В седьмом классе, — ему через несколько месяцев должно было исполниться четырнадцать лет, — на уроке физкультуры он вдруг увидел, что у Зины, с которой он дружил, уже не палочки бёдер, а плавно округлённые линии, словно вычерченные лекалом, а трикотажную ткань майки волшебно оттягивают два изумительных бугра. Как сладостно замирала его плоть, как тесно становилось в брюках, когда Зина, будто случайно, прикасалась к нему этими буграми! Девочки в классе созревали быстрее мальчиков. Не раз у него появлялись основания для уверенности в их доступности. Но пуританское воспитание, но непререкаемое табу запрещало ему преступить границу. Девственность недоступна и священна. Девственность — это дар в первую брачную ночь.
Мировоззрение семиклассника не изменилось и оставалось таким же и у младшего лейтенанта. Девственность, чистота… И вдруг — подстилка. Нечто, вызывающее презрение. Почему же он смотрел на неё с таким вожделением?
Только потом, когда она уже ушла со своим подполковником, он вспомнил, что у неё очень красивые темно-карие глаза. Светло-русая с темными глазами. «Пшённая каша с черносливом», — услышал он комментарий своего механика-водителя.
Ещё два или три раза он видел её. И всегда на расстоянии. Он был уверен в том, что она не замечает его. Но однажды осенью, когда в последний раз Галя на «виллисе» прикатила со своим подполковником в фольварк, в котором располагалась его рота, ему показалось, что она не просто посмотрела на него. Не просто. Галя многозначительно улыбнулась, словно пытаясь что-то сказать. Оказывается, она даже знает его кличку — «Счастливчик». Всё это мгновенно прокрутилось в его сознании, пока он обалдело смотрел на её левую грудь.

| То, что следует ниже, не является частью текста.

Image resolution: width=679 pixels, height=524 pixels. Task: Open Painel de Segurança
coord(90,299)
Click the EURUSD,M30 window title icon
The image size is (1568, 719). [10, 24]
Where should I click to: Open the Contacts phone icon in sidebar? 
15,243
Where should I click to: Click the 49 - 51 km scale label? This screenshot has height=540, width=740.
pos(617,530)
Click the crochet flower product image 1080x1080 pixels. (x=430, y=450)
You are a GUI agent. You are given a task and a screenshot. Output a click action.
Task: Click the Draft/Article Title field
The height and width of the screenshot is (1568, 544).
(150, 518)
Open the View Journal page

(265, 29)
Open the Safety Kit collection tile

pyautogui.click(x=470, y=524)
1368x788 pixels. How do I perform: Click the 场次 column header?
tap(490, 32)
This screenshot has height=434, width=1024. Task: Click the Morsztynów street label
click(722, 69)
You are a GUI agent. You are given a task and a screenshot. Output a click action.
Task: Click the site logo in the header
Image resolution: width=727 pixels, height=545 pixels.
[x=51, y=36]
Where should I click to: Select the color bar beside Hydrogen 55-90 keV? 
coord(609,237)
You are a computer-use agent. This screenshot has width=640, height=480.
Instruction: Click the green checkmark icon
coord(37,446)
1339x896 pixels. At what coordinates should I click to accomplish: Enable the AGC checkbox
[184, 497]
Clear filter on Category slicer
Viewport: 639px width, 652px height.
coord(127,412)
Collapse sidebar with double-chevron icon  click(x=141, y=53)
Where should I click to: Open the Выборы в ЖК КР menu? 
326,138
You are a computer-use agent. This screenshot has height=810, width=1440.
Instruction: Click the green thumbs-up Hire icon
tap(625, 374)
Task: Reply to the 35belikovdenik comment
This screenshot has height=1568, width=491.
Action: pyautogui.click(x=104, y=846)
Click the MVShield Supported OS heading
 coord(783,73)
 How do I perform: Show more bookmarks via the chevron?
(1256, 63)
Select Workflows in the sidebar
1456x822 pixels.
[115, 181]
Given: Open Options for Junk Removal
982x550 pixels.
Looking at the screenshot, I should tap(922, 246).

Не грудь была причиной его изумления. Всё было на месте. Но на левой груди рядом с медалью «За победу над Германией», которая, возможно, была ей положена, почти плашмя лежала медаль «За отвагу». Сейчас он не мог оторвать изумленного взгляда. Хотя и грудь, и перетянутая офицерским ремнём талия, и икры, уже не погружённые в подогнанные голенища, а стройные ноги в черных туфлях на венском каблуке, и каскадом ниспадающие светлые волосы, и тёмные круглые глаза, и круглое лицо, и круглый нежный подбородок — всё было на месте. Но на левой груди рядом с медалью «За победу над Германией», которая, возможно, была ей положена, почти плашмя лежала медаль «За отвагу».
Ёлки зелёные! «За отвагу»? Какую отвагу она проявила? Ведь она даже в тылу к ремонтникам танков на пушечный выстрел не приближалась! Ведь она даже ни одного раненого не видела в своем штабе! За что же «За отвагу»? Какая отвага нужна под подполковником? Ну, дали бы ей, подстилке, «За боевые заслуги», или, как говорили в экипажах по такому поводу, «За половые заслуги»! Возмущение и обида перехватили дыхание. Он оторвал взор от её груди, глянул на свою медаль «За отвагу» и тут же посмотрел на часы.